1. Can I make this chicken in the oven?

Yes, you can! Preheat the oven to 375°F. Follow the marinating instructions as described. Place the chicken pieces on a baking sheet and bake for 45-50 minutes, basting occasionally with butter.

2. How can I make this recipe gluten-free?

This recipe is naturally gluten-free, but always double-check your Worcestershire sauce and mustard labels, as some brands may contain gluten.

3. What’s the best way to reheat the chicken?

Reheating in the oven is the best way to keep the chicken from drying out. Preheat to 350°F and bake for 10-15 minutes.

4. Can I freeze the marinated chicken?

Absolutely. Place the marinated chicken in a freezer-safe bag and freeze for up to 3 months. Thaw completely before cooking.

5. Is there a substitute for Dijon mustard? 
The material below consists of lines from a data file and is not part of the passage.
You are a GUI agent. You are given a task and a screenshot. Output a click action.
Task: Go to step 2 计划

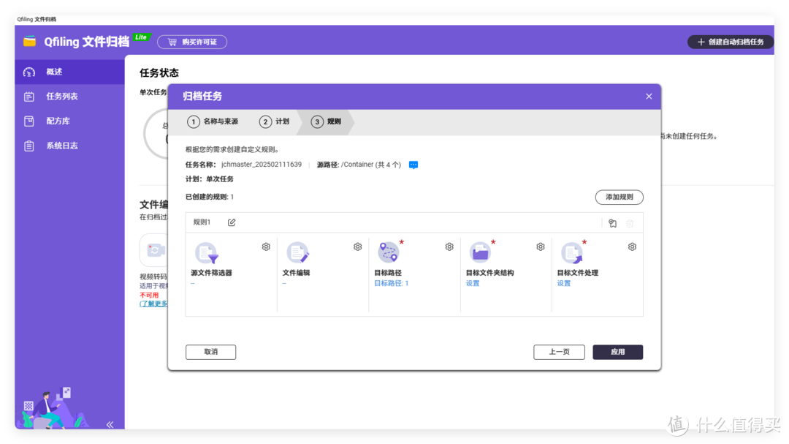click(275, 122)
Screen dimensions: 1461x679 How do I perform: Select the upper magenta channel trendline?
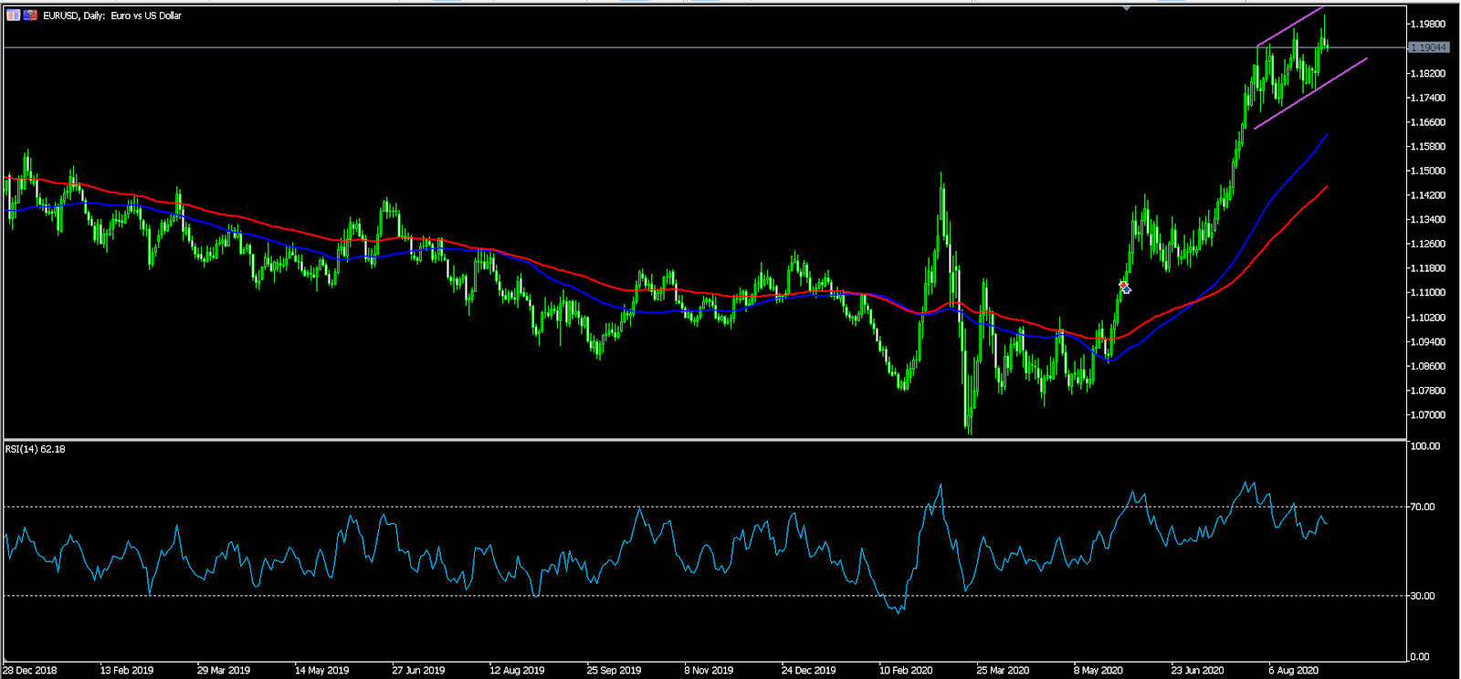coord(1290,27)
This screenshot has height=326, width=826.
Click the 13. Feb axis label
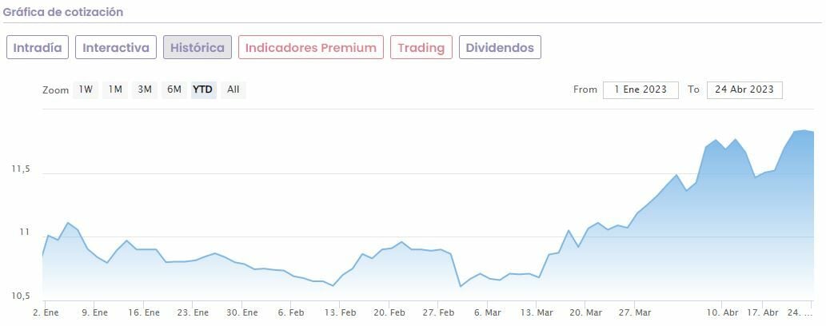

Yes, you can use yellow mustard or honey mustard if Dijon isn’t available.

Conclusion

There you have it—my secret formula for making Nelson’s Port-A-Pit Chicken at home. It’s more than just a recipe; it’s a passport to flavors that remind us of sunny days and outdoor fun. With some simple ingredients and a bit of patience, you can bring this beloved festival favorite to your table. So fire up the grill, invite your friends over, and get ready to wow them with some unforgettable chicken. Enjoy!